Total size of serialized results of tasks is larger than spark.driver.maxResultSize when using ODBC connection

Enable Cloud Fetch to retrieve larger datasets.

Written by Lucas Ribeiro

Last published at: March 19th, 2025

Problem

When using Tableau to connect to Databricks and extract data from large tables, the extract refresh process fails with an error message. 

Total size of serialized results of tasks is bigger than spark.driver.maxResultSize.

 

This issue can occur with any kind of compute, but comes up most often when using serverless compute because the spark.driver.maxResultSize configuration cannot be changed in serverless. 

 

Cause

The amount of data being extracted from the Databricks tables exceeds the default spark.driver.maxResultSize limit. This can happen when ODBC connection parameters disable Cloud Fetch. 

 

Solution

In your connection parameters, locate and delete the EnableQueryResultDownload=0 parameter to re-enable Cloud Fetch. 

 

Preventative measures

Optimize your queries to retrieve only the necessary data from Databricks tables, reducing the amount of data transferred and processed.

If using classic compute, you can increase the value of spark.driver.maxResultSize to a larger limit. 

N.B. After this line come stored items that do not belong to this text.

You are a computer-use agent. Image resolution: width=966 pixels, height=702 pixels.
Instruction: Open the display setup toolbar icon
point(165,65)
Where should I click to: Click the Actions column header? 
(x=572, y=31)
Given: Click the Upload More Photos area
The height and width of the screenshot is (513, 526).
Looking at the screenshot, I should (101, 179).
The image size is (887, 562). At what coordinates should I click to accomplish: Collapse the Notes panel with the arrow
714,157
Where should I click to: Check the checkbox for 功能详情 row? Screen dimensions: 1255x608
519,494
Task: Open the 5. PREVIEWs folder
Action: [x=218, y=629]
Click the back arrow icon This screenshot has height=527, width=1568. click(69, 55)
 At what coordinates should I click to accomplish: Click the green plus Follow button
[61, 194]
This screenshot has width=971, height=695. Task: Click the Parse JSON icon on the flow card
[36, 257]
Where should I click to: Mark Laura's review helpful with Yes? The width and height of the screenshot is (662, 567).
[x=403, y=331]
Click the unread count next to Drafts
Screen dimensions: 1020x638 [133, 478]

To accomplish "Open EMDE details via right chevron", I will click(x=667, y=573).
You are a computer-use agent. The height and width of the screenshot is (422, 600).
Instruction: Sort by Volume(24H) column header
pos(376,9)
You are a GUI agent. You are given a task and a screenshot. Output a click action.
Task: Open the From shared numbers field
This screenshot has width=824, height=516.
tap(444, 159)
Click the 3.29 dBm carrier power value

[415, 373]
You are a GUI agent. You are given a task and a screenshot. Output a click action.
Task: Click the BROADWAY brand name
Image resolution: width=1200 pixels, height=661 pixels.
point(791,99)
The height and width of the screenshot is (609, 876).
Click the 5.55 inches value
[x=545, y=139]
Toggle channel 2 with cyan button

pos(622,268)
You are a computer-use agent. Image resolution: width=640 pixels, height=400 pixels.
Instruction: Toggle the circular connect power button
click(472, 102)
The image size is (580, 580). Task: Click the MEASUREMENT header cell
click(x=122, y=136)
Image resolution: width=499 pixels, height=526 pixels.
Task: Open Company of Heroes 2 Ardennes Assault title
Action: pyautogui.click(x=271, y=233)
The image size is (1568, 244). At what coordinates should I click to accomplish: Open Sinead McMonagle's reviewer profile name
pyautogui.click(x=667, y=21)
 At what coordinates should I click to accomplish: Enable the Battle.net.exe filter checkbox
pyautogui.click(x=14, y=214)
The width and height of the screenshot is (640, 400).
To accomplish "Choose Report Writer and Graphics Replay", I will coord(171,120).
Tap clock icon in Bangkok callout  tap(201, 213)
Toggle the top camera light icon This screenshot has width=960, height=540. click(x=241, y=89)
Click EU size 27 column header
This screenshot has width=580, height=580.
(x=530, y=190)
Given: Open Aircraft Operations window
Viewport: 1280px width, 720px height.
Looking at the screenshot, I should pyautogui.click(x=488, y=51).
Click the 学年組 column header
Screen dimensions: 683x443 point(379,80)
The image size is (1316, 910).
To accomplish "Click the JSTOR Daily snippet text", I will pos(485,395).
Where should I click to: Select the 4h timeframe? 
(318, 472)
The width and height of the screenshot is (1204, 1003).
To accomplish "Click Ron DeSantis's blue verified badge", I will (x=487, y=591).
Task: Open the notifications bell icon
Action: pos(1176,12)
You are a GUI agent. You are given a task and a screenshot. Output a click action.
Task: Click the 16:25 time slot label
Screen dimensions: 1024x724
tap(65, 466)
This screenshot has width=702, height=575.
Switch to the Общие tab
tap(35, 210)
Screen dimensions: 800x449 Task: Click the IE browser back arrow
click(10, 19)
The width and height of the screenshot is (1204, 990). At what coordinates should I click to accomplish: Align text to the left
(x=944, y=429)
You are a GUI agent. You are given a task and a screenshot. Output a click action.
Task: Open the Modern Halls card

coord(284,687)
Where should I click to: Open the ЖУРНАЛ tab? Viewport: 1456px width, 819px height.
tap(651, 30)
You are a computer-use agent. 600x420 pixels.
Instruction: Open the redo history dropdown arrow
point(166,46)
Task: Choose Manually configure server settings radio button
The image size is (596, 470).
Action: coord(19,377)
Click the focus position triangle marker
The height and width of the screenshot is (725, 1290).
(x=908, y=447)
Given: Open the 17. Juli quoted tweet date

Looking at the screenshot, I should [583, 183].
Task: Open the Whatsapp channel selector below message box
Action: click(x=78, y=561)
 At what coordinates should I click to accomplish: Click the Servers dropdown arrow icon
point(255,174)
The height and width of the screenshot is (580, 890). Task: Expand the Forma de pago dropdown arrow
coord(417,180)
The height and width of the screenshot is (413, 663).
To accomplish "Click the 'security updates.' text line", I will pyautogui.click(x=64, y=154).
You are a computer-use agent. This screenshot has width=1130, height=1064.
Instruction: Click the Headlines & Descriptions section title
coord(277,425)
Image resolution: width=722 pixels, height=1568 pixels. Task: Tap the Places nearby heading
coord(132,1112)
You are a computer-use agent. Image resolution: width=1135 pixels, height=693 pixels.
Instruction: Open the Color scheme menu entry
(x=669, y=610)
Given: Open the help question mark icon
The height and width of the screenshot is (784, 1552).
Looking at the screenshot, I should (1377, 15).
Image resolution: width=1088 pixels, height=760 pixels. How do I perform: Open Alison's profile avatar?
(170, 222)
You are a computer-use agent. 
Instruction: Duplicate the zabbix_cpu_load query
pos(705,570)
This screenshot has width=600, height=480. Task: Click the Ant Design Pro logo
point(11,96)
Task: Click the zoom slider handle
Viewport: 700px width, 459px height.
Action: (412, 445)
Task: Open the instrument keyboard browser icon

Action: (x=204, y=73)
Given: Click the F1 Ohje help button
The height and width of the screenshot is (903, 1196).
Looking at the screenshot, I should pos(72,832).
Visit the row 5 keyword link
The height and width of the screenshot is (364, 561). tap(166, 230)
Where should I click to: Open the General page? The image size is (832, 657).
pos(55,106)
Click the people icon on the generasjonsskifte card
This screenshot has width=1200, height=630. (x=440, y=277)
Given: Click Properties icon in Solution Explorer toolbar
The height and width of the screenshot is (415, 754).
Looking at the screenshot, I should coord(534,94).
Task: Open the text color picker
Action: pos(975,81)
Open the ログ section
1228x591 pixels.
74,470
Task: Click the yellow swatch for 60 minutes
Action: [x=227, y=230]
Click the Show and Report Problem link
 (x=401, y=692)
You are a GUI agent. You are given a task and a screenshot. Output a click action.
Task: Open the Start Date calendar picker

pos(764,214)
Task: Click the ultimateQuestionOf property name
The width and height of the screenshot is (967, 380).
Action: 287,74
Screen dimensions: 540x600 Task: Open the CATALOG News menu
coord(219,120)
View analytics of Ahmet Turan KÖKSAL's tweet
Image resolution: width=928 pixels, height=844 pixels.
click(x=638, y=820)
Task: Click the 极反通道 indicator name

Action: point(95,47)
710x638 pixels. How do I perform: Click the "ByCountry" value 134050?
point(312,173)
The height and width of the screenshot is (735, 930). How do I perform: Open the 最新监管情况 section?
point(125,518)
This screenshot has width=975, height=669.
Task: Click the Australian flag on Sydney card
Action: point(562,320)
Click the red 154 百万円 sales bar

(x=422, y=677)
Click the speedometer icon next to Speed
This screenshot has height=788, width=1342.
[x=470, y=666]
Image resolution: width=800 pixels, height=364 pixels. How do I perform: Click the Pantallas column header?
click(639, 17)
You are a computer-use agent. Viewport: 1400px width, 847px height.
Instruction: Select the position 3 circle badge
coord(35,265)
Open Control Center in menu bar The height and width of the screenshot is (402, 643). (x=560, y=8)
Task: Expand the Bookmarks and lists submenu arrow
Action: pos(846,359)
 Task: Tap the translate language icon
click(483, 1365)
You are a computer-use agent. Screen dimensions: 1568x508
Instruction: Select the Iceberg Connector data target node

  1. Click on your compute, and navigate to the Advanced options section. 
  2. Click to expand. Under the Spark tab, in the Spark config field, add the following config. spark.driver.maxResultSize <size>

 

The value of <size> depends on your driver size and the current value. To check the current value, open the Spark UI, navigate to the Environment tab, and search for the spark.driver.maxResultSize configuration. When making this change, make sure to choose a value that is higher than the current value you see in the Spark UI.